In (Table 5), the optimal thermal resistance is summerize for each climatic region as a function of the energy combination and percentage of glazed area, considering the heating and cooling season. These resistances are calculated with the optimum thickneses of expanded polystirene evaluated using the mathematical expression developed in the life cycle cost analysis that integrates the proportion of glazed area of the wall. For each city, the highest optimal resistances are for a wall without windows, these optimal resistances vary according to location and energy mix from 1.55 to 3.1 (m^{2}.°C/W). It appears that the optimal thermal resistance of the concrete wall decreases when the GAP increases, this decrease is about 5.1% for a GAP of 10%, 16.3% and 29.3% for a GAP of 30% and 50%. For each location, the use of electricity for heating and cooling lead to higher thermals resistances compared to the other combinaison, while the lowest values correspond to the energy mix natural gas and electricity. The lowest OTR are for the city of Algiers heated with natural gas and conditioned with electricity. The highest optimal resistances are for the city of Tiaret heated and conditioned with electricity followed by a wall located in the city of Biskra heated with natural gas and butane gas. These results are directly affected by the variation of the optimal insulation thikness wich depend mainly on the number of degrees days for heating and cooling season, the type of fuels and the GAP of the wall. [37] stated that the optimal insulation thickness was impacted by 34.53% by the heating and cooling degrees days and 24.18% by fuel type, but the influence of glazing was not included.
Table 5.
The annual costs savings for the three combinaisons of energy sources and the increasing GAP generated by applying the optimal EPS thickness for each city studied is shown in Figures 8(a-g). The cost saving varies according to the climatic zone, the percentage of glazing and the energy source. The lowest cost savings are for the cities of Algiers and Chlef located in the north of the country. For the city of Algiers with a GAP of 10%, the savings are 6.74, 16.8, 22.08 ($/m^{2}.yr) and for a GAP of 50%, the economy is 3.03, 8.15, 10.9 ($/m^{2}.yr) respectively for natural gas, butane gas and electricity for heating associated with electricity for cooling. The cities of Constantine and Tiaret with the higher annual heating consumption represent the coldest regions. However, the savings for the city of Tiaret when natural gas is used remains very small with 9.73 ($/m^{2}.yr) for a GAP of 10% and 4.53 ($/m^{2}.yr) for a GAP of 50%. While for electricity, the saving is the greatest with a value of 34.33, 17.35 ($/m^{2}.yr) for a GAP of 10% and 50%. The hottest regions are represented by the cities of Tamanrasset, Ghardaïa and Biskra, with electricity as energy source, the largest economy for the hottest regions concerns the city of Biskra with 32.35, 16.35 ($/m^{2}.yr) respectively for a GAP of 10% and 50%. It can be seen that the increase of the GAP in the wall leads to a decrease of the economy, between a GAP of 10% and 50% the value of the economy is divided approximately by two. For all the studied regions, the saving rise with the increase of polystirene thicknesses until they reach their maximum values at the optimum thickness of insulation. However, the saving decrease when the GAP increase caused by the decrease of the optimum thickneses. These results are in agreement with those found by [16, 38], which showed that optimal insulation thicknesses are small due to low fuel costs. In fact [25, 39, 40] showed that the higher the cost of energy, the greater the savings achieved through insulation.
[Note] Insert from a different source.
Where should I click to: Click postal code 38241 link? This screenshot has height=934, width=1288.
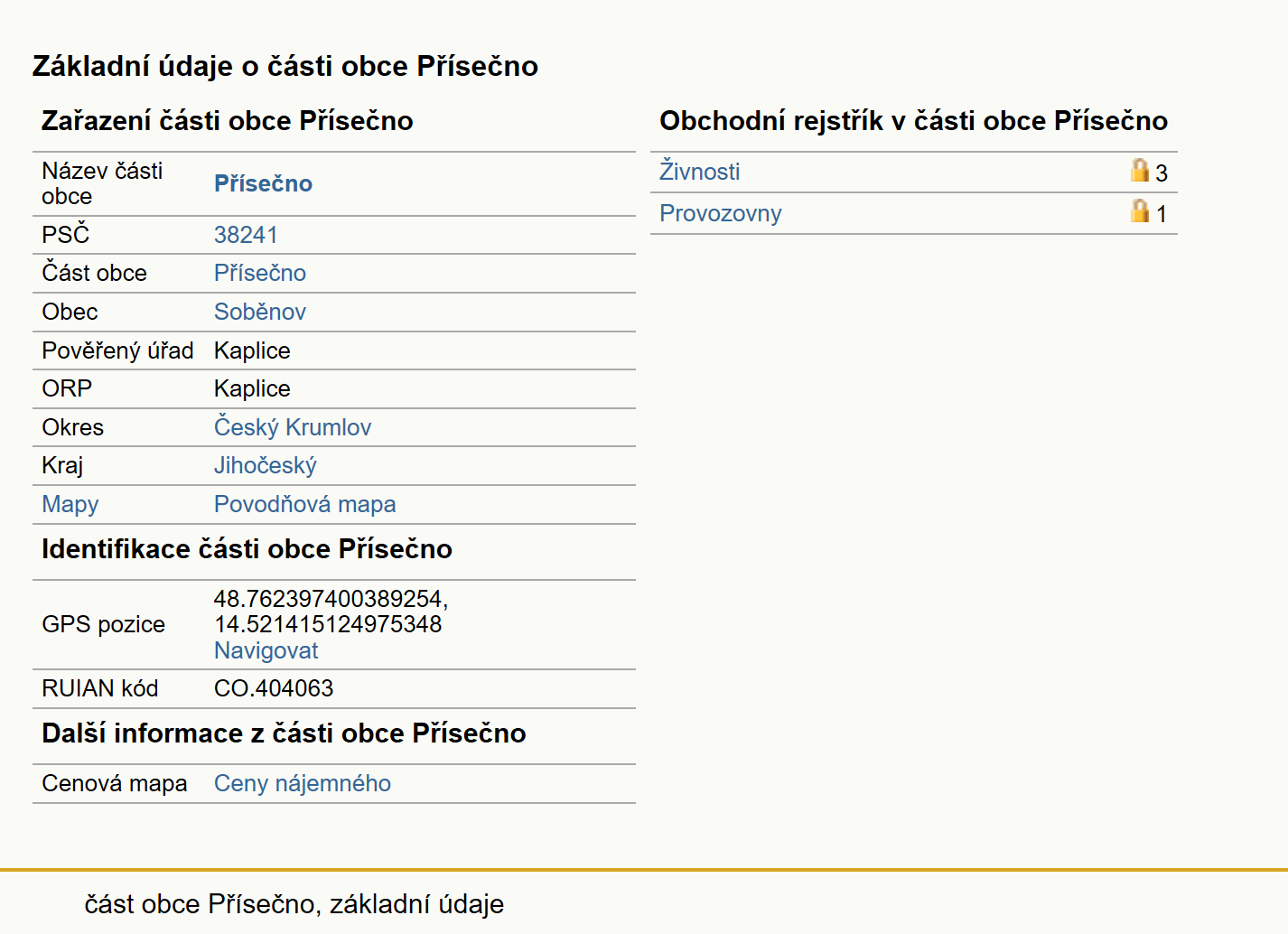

The combination of natural gas and electricity for heating and cooling applied to different climatic regions, results in the lowest annual savings and decreases by increasing the percentage of glazing of the wall, this is clearly due to the price of natural gas which is low. It is seen that the use of electricity for heating and cooling generates the highest savings, however, by increasing the glazed area the decrease in savings is greater than for other combinations. In spite of the higher saving for the use of electricity, the final total cost will be much higher than the combination of natural gas or butane gas with electricity for cooling.
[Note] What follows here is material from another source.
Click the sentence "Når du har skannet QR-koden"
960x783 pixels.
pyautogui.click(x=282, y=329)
The installation of an insulation layer will reduce the transmission loads and thus reduce energy consumption, which affects the carbon dioxide released from the direct combustion of fuels. In CO_{2} emissions assessment, heating and cooling periods are considered and two types of glazing with a GAP of 10% and 50%. Figures 9(a-d) and 10(a-d) show the resulting CO_{2} emissions of fuels combustion as a function of the increased thickness of expanded polystyrene for walls located in the cities of Tiaret and Biskra. As a reference, a concrete wall without insulation, in this case, rises the GAP from 10% to 50% for single glazing and causes 28.89% increase in CO2 emissions while double-glazing provides a decrease of 11.89%. It appears that increasing the thickness of the insulation layer will decrease the emissions rates of carbon dioxide; this reduction is more significant for a GAP of 10% or less. It is seen that applying a single glazing with a GAP of 50% leads to much more emissions rate than for a GAP of 10%, and the insulation becomes less efficient. For a wall with double-glazing window, the same behavior as with a single glazing is observed but with better performance.
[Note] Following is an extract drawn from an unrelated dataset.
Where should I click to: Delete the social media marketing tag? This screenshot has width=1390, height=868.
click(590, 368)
The city of Tiaret has 2503 heating degrees days, this implies a high fuel consumption for heating. Figures 10(a-d) shows that whatever the thickness of the insulation or type of glazing, butane gas remains the most polluting fuel. The CO_{2} emissions resulting from the combustion of natural gas and the production of electricity seem to be close to the lowest for natural gas; this is mainly due to the performance of the electric heating system. For the hottest city of Biskra with 1603 cooling degrees days shown in Figures 9(a-d), it is clear that the cooling energy consumption generates the highest carbon dioxide emissions in the same region.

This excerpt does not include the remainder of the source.